Duckweed needs a lot of nutrients and you have a lot of duckweed.
Do you know your water parameters? Plants need nitrogen, and duckweed in an aquarium will get its nitrogen requirement from nitrate. If you have zero (or very low) nitrate it is a clear sign your duckweed is pulling all the nutrients out of the water and needs more than your fish and any fertiliser are providing. What fertilser are you using? Most all in one liquid fertiliser contain essentially zero nitrogen. If your nitrate is very low then you need to use a plant fertiliser with a good amount of nitrogen in there. NA Thrive is a good one to go for if its available where you are located (Its an American product). We have TNC Complete as our alternative in the UK. I think aquarium coop and tropica does one too. You will need to trial and error how much fertilser to dose, but i would expect multiple doses a week.
There is a thing called the "duckweed index" used in planted aqiariums. The idea is to keep a little duckweed to gauge nutrient deficiency. As said, light and CO2 wont be limiting factors to plant growth, so any deficiency in duckweed will be down to nutrients. Dose fertiliser such that the duckweed is healthy, and then you know that any other plants will be good too.
 
That looks like frogbit rather than duckweed. No problems there IMO duckweed is a PITA and you already have surface plants. Frogbit does not like to have its leaves wet. Splashing or dunking is fine but they should not be wet all the time. This causes them to go brown and die. The Flex has a tight fitting lid which causes condensation in the tank. You could raise the hood slightly, and if you have a cover on the feeding hatch take it off. There is a fair bit of healthy looking new growth, so just remove the dead leaves / plants - you can do this weekly with water changes.
Aquatic surface plants don't need nitrates, they use ammonia preferentially and your fish / fish food will provide that. If you do decide to fertilise use a nitrate free fertiliser such as seachem comprehensive or TNC Lite. The recommended dose is fine, or if you prefer half the recommended dose twice a week. My tanks have zero nitrates and I never add these.
 
That happened to my salvinia several years ago. It grew well for a long time then just died. At the time it was put down to being during a heatwave and condensation dripping from the lid onto the plants, but with hindsight it is more likely lack of fertiliser that killed mine.
 
I find with both frogbit and duckweed, a good measure of water quality is how long the roots become. If the tank is low in nutrients, they really stretch. I have never been able to have a tank clean enough to kill duckweed, but frogbit seems more sensitive. So your clue may not be from looking above, but from below.
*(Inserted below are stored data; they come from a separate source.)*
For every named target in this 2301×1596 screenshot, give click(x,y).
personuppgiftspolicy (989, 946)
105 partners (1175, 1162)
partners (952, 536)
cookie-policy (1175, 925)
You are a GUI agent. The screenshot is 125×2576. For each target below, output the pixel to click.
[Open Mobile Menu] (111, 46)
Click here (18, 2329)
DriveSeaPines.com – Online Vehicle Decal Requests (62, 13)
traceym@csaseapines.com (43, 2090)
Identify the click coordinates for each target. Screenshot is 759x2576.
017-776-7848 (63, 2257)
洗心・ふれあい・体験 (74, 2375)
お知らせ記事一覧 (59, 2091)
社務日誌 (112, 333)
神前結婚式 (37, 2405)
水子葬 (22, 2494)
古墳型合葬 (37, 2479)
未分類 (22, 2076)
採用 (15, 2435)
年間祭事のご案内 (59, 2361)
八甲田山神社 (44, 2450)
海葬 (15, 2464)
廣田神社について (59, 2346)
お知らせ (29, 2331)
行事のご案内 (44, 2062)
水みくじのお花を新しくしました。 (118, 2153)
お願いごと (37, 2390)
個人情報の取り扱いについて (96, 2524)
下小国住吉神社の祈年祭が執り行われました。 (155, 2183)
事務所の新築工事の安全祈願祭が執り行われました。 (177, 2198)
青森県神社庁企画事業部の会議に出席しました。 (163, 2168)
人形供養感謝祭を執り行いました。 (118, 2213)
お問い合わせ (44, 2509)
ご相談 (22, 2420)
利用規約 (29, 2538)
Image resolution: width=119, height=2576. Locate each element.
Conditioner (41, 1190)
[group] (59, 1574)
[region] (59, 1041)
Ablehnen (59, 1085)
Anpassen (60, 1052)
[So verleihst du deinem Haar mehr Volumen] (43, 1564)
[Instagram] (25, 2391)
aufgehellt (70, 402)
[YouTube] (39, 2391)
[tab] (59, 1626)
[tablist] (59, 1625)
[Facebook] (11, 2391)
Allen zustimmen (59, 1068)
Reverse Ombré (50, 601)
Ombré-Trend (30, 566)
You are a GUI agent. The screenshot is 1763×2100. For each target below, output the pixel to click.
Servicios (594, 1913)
I hate duckweed, but it can be a natural test kit to tell you when your maintenance regime isn't up to scratch.
 
I got Salvina and Duckweed from a local, early my tanks life. The Salvina died off over time and the duckweed dwinded to almost nothing. The duckweed has rebounded strongly in recent months. Hard to nail the rebound down, more water changes, a few more fish, some root tabs for the other plants? My point is as long as there is some
it will likely rebound when the balance is better.
 
I suggest you take a very close look at your water and your light.

What type of lighting? What is the spectrum? How long is the light on each day?

Water...what are the parameters (GH, temperature being the two most important here, but pH too)? Test results for ammonia, nitrite and nitrate? Is the water municipal (city), or private well? What substances are in the water, meaning if city do they add something, or private well has it been tested professionally?

What fertilizers are you using? Are you adding salt? Any other substances going in the water?
 
Salvinia roots only grow to about 1 to 1.5 inches long no longer. Salvinia also gets CO2 from the air and it doesn't need much light to do well. Salvinia like all other plants prefer Annonia but will if necessary use nitrate. Even with just nitrate it grows very well.Plants cannot use N2 from the air.Salvinia does well with high humidity and high light or water spray and a lot of water movement doesn't hurt it.

Your tank simply ran out of nutrients nutrients plants need are nitrogen potassium, Calcium , Magnesium, Phosphate, sulfur, chloride, iron, Manganese, boron, Zinc, Copper, molybdenum, and nickel.